YOUR OBJECTIVE — Can you recast the records below as a JSON list of strings, one string per line, skipping blank lines and leaving out the pictures?

(Entries for locating text and elements)

• • • •

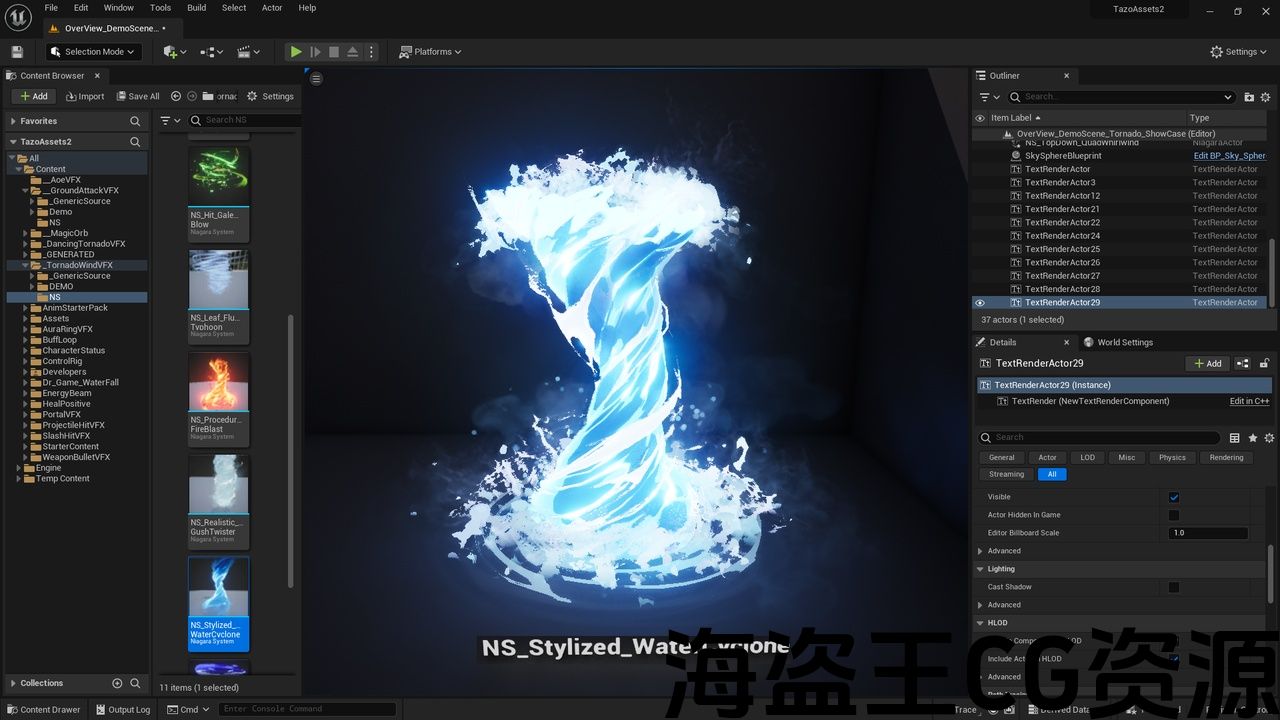The width and height of the screenshot is (1280, 720).
Task: Click the table property matrix icon in Details
Action: pyautogui.click(x=1234, y=438)
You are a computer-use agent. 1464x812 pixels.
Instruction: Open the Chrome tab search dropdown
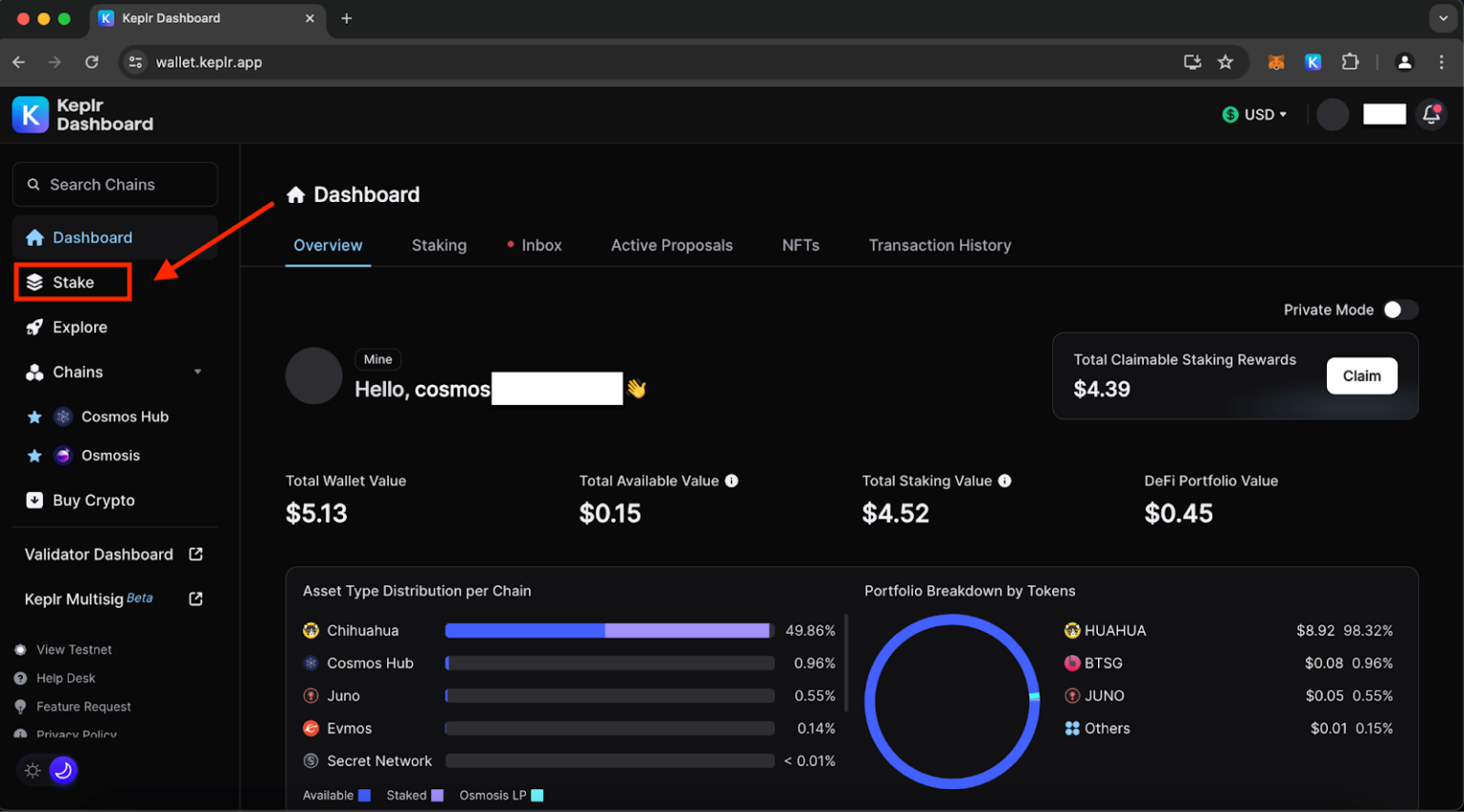coord(1442,18)
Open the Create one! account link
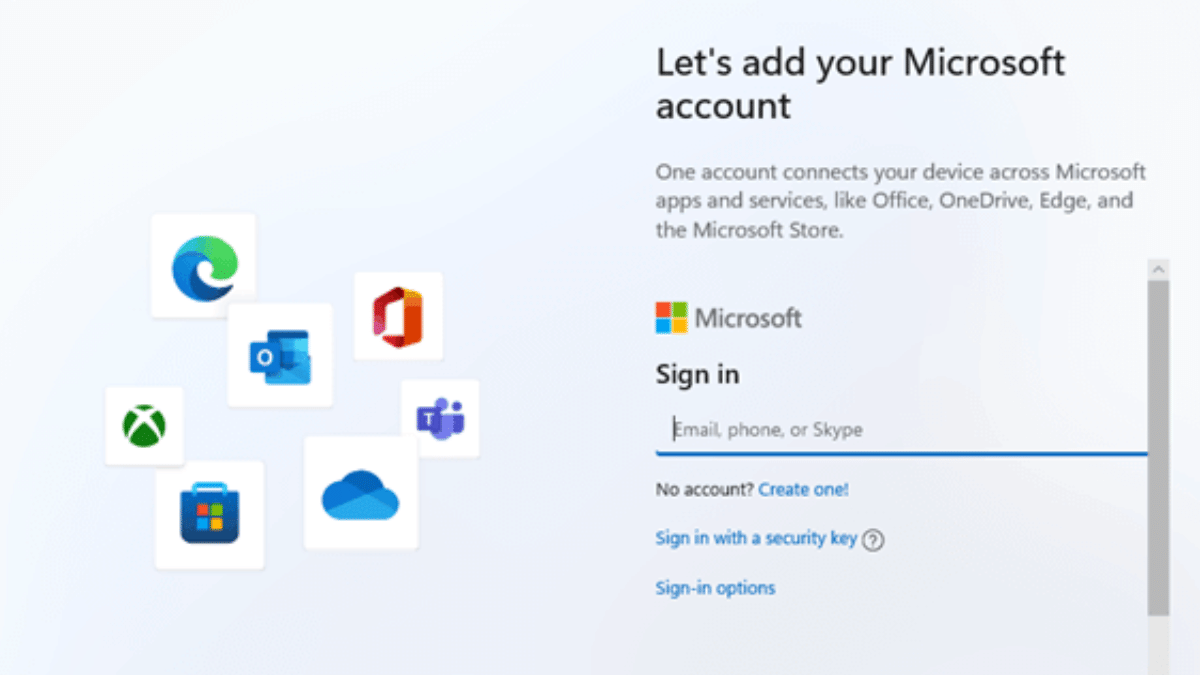This screenshot has height=675, width=1200. [x=803, y=489]
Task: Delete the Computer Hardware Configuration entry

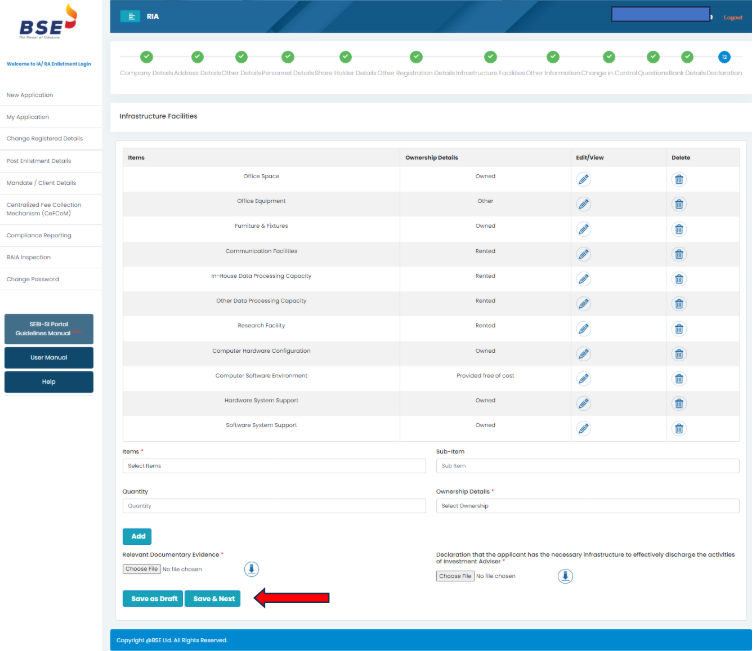Action: (x=679, y=354)
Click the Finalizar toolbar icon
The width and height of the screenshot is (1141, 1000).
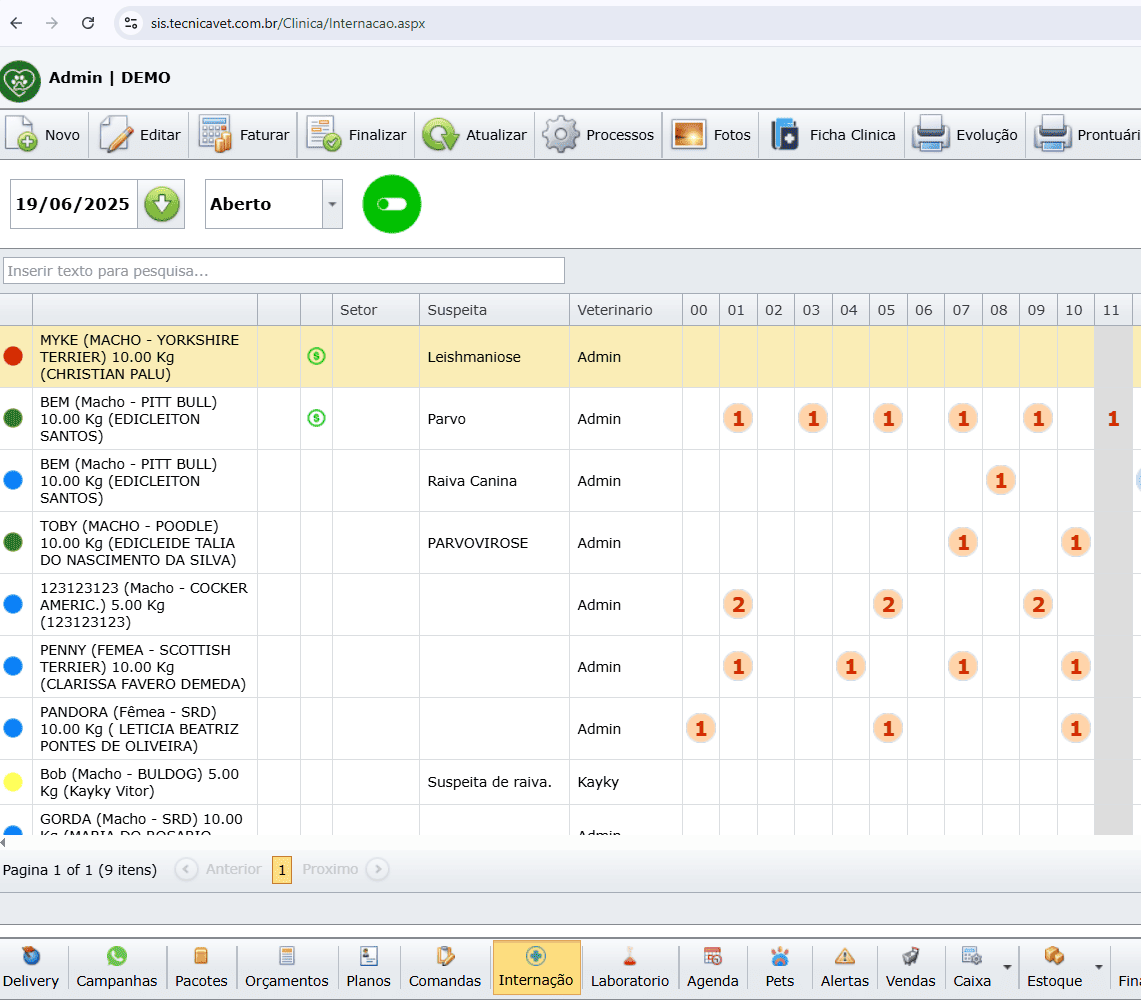(325, 135)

• • • •

EXERCISE RESULT —
[
  "The width and height of the screenshot is (1280, 720).",
  "Task: Click the table property matrix icon in Details",
  "Action: pyautogui.click(x=1234, y=438)",
  "You are a computer-use agent. 1464x812 pixels.",
  "Instruction: Open the Chrome tab search dropdown",
  "coord(1442,18)",
  "Open the Create one! account link",
  "This screenshot has height=675, width=1200. [x=803, y=489]",
  "Task: Delete the Computer Hardware Configuration entry",
  "Action: (x=679, y=354)",
  "Click the Finalizar toolbar icon",
  "The width and height of the screenshot is (1141, 1000).",
  "(325, 135)"
]